**SET EXERCISE A:** Reproduce verbatim the part of the Ramsgate painting post that opens with the words containing "What you see" and closes with "windows facing you.".
**SET EXERCISE B:** Decide whether each statement agrees with the Ramsgate painting post, answering yes or no and quoting the words that settle it: (i) In winter, Enoteca Café on Harbour Parade is one of the writer's best places to paint from in Ramsgate. (ii) The painting worked on today was begun that same day. (iii) The writer finds the Nelson Crescent houses difficult to paint.
**SET EXERCISE C:** Extend the Ramsgate painting post beyond its final sentence.

**TEXT PROVIDED:**
===

The snow this morning was a bit off-putting, I would like to
say I would be first out painting snowscapes but to be honest I wouldn’t know
where to begin. The main problem I face in winter is where to paint from.
Ideally this should be somewhere where I can get a
comfortable seat in the window with a view of something close enough to paint,
that is:- warm, has access to the toilet, where I can get a cuppa and if lunch
comes along a sarni.
Now the main things in Ramsgate that fall into the, make a
painting bracket, mostly don’t have this option, and mostly when I paint in
Ramsgate during the winter Enoteca Café on Harbour Parade is one of the best
options.
So today I slapped on a bit more paint on a painting I
started some time ago.
A problem with this view of Ramsgate Harbour is that the
boats are not lined up with the pointed bit on one side and the blunt bit on
the other – so they look like boats.
What you see is best described as boatish, the Nelson
Crescent, Prospect bit is fairly straightforward as the houses appear to be
standing upright with the windows facing you.

===

**DATA:**
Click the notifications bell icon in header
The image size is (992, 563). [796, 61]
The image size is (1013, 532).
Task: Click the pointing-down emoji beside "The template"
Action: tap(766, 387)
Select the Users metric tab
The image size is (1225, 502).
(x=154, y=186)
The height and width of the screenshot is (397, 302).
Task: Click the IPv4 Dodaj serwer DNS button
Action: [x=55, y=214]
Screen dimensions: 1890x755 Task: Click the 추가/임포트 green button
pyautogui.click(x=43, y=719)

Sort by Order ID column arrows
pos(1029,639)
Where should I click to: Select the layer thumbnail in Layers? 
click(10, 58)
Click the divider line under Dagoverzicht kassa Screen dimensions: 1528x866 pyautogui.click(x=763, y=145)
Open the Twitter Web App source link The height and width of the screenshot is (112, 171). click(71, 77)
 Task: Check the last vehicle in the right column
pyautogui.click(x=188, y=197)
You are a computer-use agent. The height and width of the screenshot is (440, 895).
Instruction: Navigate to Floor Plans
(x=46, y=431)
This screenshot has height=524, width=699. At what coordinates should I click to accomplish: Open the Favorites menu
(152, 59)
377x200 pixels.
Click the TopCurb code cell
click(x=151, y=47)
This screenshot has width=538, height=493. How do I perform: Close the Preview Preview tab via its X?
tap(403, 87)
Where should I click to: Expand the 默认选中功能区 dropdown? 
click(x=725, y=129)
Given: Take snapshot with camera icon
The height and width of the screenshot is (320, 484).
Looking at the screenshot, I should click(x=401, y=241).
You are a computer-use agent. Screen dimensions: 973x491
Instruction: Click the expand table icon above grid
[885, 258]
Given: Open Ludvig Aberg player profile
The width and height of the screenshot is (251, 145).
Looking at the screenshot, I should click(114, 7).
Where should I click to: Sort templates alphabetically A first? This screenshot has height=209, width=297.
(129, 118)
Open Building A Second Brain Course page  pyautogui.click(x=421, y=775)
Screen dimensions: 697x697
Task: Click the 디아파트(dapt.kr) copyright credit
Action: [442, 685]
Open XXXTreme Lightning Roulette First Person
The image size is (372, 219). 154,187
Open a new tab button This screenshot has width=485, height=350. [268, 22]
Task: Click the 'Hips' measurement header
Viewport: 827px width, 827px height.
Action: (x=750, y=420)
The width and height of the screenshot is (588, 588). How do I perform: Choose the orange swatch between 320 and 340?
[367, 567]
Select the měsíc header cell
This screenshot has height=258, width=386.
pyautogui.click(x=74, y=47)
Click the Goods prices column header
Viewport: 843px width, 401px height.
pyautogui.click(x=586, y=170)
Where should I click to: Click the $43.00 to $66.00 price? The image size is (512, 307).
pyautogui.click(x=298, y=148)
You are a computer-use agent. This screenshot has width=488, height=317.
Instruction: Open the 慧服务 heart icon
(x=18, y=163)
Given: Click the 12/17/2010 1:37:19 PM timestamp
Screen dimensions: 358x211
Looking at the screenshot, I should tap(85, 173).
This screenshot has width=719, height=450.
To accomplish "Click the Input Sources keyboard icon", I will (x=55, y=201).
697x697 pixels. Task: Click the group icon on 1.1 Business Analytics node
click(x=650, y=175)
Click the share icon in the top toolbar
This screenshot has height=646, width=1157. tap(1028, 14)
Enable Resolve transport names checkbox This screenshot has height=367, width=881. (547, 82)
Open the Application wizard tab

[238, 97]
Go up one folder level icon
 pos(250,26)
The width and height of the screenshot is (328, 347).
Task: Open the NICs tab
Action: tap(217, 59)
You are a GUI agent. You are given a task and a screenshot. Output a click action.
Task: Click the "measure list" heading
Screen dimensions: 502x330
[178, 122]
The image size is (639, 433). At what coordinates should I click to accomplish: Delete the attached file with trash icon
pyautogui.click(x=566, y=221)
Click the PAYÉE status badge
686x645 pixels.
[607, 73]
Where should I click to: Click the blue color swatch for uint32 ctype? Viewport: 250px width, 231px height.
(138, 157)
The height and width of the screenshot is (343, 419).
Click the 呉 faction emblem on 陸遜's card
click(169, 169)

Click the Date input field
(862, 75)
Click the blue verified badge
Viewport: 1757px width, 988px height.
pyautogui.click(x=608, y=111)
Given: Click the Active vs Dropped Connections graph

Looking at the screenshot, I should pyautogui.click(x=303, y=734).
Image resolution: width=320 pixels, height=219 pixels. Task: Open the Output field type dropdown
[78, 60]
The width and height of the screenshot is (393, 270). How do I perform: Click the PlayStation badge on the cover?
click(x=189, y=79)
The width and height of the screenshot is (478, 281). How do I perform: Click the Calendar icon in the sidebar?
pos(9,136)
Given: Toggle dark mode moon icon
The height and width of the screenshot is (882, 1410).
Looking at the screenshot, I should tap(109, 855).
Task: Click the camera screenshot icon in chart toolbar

===

**EXERCISE ANSWER A:**
What you see is best described as boatish, the Nelson
Crescent, Prospect bit is fairly straightforward as the houses appear to be
standing upright with the windows facing you.

**EXERCISE ANSWER B:**
(i) Yes: "mostly when I paint in Ramsgate during the winter Enoteca Café on Harbour Parade is one of the best options."
(ii) No: "I slapped on a bit more paint on a painting I started some time ago."
(iii) No: "the Nelson Crescent, Prospect bit is fairly straightforward as the houses appear to be standing upright with the windows facing you."

**EXERCISE ANSWER C:**
I painted this bit at the beginning of November
This bit at the end of December
Here are today’s progress pictures
One thing that I hope the painting shows is why I
don’t usually try to paint from a photo inasmuch as this isn’t so much painting
boats as boatishness hoping that the brain of the person looking at the picture
turns the boatish squiggles into something that pleases them.
The middle of the houses is painted like this too, but of course the question always is, how far to go, how much to fill in?
This Victorian view of it shows not a lot of change up there.
More railway books and local books in the bookshop today,
see http://michaelsbookshop.blogspot.co.uk/2017/02/the-beckoning-silence-in-bookshop.html
Mapwise here is the 1822 map, I sell the paper version
in my bookshop and there are limits to the size I can publish it on blogger,
but if you click on it to expand it and then click again on the expanded
version you should be able to see the layout of this part of Georgian Ramsgate.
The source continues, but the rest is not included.